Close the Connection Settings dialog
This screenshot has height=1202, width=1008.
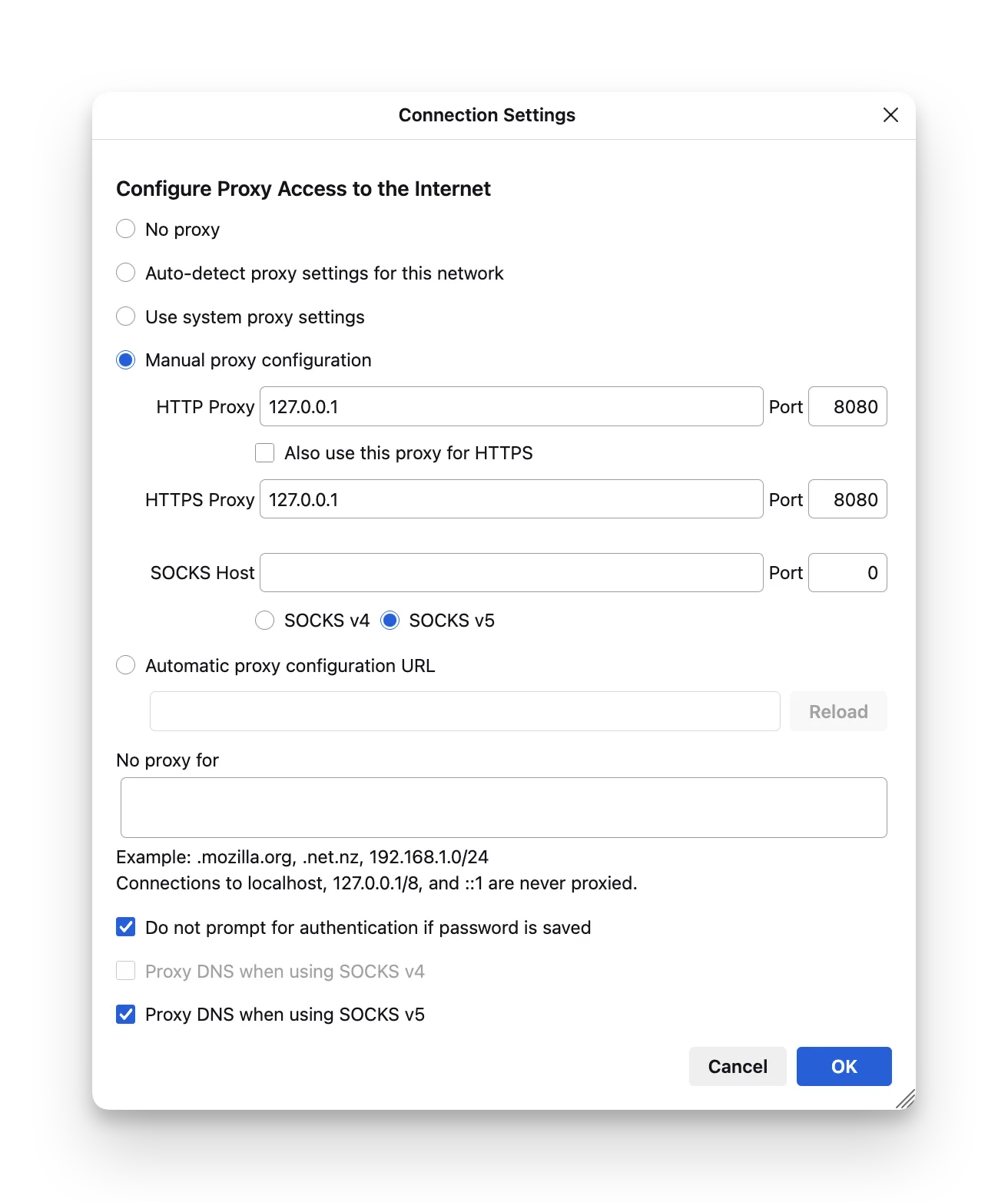tap(890, 115)
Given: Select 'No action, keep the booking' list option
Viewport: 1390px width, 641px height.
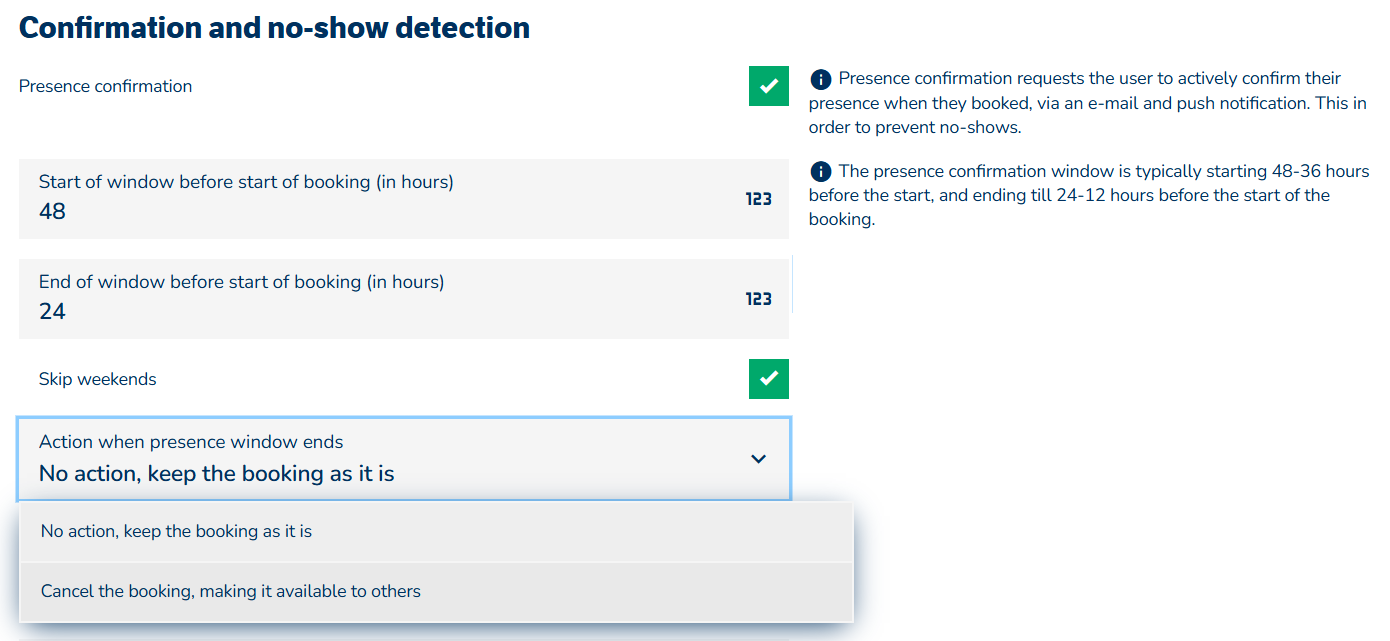Looking at the screenshot, I should (176, 531).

***

Before printing the records again, strip out the pictures; change nothing else.

Close the Connection Settings dialog
This screenshot has height=1202, width=1008.
tap(890, 115)
Given: Select 'No action, keep the booking' list option
Viewport: 1390px width, 641px height.
Looking at the screenshot, I should (176, 531).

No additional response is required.